In his first season at Arizona, 2021–22, Larsson was named the Pac-12 Sixth Man of the Year and appeared in all 37 games, averaging 7.2 points, 3.4 rebounds and 1.8 assists per game. He played in all 35 games and had 18 starts in 2022–23, averaging 9.9 points and 4.3 rebounds per game.
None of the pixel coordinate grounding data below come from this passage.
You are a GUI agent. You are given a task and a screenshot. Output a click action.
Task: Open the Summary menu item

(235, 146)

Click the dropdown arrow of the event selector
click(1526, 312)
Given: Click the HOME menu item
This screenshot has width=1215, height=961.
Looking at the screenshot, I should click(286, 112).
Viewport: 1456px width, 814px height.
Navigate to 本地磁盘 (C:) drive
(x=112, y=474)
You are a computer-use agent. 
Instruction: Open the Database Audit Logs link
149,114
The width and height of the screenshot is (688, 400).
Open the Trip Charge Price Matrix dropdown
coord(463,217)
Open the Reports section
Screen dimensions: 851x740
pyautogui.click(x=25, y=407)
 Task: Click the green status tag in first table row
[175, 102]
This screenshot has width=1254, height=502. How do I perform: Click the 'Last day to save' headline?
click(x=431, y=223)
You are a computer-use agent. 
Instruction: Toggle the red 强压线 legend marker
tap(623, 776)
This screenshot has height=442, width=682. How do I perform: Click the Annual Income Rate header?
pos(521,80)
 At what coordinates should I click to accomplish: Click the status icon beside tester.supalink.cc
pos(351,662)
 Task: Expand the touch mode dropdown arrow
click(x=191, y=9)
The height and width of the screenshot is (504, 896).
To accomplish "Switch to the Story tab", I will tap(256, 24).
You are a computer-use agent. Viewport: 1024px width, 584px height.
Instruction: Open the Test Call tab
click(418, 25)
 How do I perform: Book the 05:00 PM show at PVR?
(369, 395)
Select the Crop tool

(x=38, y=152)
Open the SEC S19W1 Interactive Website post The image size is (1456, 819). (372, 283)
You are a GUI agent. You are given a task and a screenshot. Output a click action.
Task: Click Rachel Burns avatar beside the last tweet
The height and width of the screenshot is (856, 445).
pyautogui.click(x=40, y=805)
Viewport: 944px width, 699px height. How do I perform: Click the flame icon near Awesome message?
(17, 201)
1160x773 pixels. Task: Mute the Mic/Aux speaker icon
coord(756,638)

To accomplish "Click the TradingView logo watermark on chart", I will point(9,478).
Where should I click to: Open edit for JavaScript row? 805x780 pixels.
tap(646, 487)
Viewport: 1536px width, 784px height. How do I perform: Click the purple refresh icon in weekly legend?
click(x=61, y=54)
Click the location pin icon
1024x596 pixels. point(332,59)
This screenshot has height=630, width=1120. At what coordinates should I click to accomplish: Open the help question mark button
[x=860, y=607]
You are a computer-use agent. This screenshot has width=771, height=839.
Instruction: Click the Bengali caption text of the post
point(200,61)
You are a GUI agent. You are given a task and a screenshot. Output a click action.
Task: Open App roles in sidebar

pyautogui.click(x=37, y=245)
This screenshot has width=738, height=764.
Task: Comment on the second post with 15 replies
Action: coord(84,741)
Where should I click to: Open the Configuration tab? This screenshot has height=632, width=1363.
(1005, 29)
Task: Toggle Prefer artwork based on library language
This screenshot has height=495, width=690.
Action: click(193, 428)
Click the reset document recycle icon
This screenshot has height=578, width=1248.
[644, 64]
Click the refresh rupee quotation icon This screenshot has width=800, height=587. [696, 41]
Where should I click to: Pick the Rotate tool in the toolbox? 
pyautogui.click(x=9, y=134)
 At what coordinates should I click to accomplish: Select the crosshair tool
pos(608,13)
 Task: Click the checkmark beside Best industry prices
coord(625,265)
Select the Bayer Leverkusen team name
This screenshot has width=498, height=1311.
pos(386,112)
He initially entered the 2023 NBA draft but later announced he was returning to Arizona for his senior year in 2023–24.

==Professional career==
On 27 June 2024, Larsson was selected with the 44th overall pick by the Houston Rockets in the 2024 NBA draft, however, immediately on draft night, he was traded to the Miami Heat in exchange for AJ Griffin via a three-way trade with the Atlanta Hawks. On July 2, he signed with Miami and on 23 October 2024, he made his NBA debut in a 116–97 loss to the Orlando Magic, scoring two points. On 2 February 2025, he was assigned to the Sioux Falls Skyforce. He was subsequently recalled to the Miami Heat a day later, on 3 February 2025.

==National team career==
Larsson has represented Sweden at the under-16, under-18, and senior levels, including averaging 6.3 points in 2023 FIBA Basketball World Cup qualifiers.

Larsson played for Sweden at the EuroBasket 2025, averaging 18.8 points and helping Sweden to advance from the group stage and reach the round of 16.

==Career statistics==

===NBA===
====Regular season====

| Year | Team | GP | GS | MPG | FG% | 3P% | FT% | RPG | APG | SPG | BPG | PPG |
|---|---|---|---|---|---|---|---|---|---|---|---|---|
| 2024–25 | Miami | 55 | 8 | 14.2 | .438 | .337 | .672 | 1.7 | 1.2 | .6 | .1 | 4.6 |
| 2025–26 | Miami | 70 | 54 | 26.4 | .496 | .323 | .797 | 3.5 | 3.4 | .7 | .2 | 11.4 |
| Career |  | 125 | 62 | 21.0 | .480 | .328 | .771 | 2.7 | 2.4 | .6 | .2 | 8.4 |

====Playoffs====

| Year | Team | GP | GS | MPG | FG% | 3P% | FT% | RPG | APG | SPG | BPG | PPG |
|---|---|---|---|---|---|---|---|---|---|---|---|---|
| 2025 | Miami | 4 | 0 | 13.0 | .533 | .375 | .333 | 2.3 | 1.0 | .3 | .0 | 5.0 |
| Career |  | 4 | 0 | 13.0 | .533 | .375 | .333 | 2.3 | 1.0 | .3 | .0 | 5.0 |

===National team===

| Team | Tournament | Pos. | GP | PPG | RPG | APG |
|---|---|---|---|---|---|---|
| Sweden | EuroBasket 2025 | 16th | 5 | 18.8 | 4.4 | 2.6 |

===College===

| Year | Team | GP | GS | MPG | FG% | 3P% | FT% | RPG | APG | SPG | BPG | PPG |
|---|---|---|---|---|---|---|---|---|---|---|---|---|
| 2020–21 | Utah | 25 | 18 | 26.6 | .467 | .463 | .883 | 3.2 | 2.8 | .7 | .5 | 8.2 |
| 2021–22 | Arizona | 37 | 2 | 20.7 | .478 | .363 | .813 | 3.4 | 1.8 | .8 | .2 | 7.2 |
| 2022–23 | Arizona | 35 | 18 | 27.4 | .472 | .356 | .835 | 4.3 | 3.1 | .8 | .2 | 9.9 |
| 2023–24 | Arizona | 36 | 36 | 30.1 | .519 | .426 | .750 | 4.1 | 3.7 | .9 | .2 | 12.8 |
| Career |  | 133 | 74 | 26.1 | .490 | .397 | .813 | 3.8 | 2.8 | .8 | .3 | 9.6 |

==Personal life==
Larsson is a close friend with Fenerbahçe forward Mikael Jantunen, with whom he shared a flat when playing in Utah.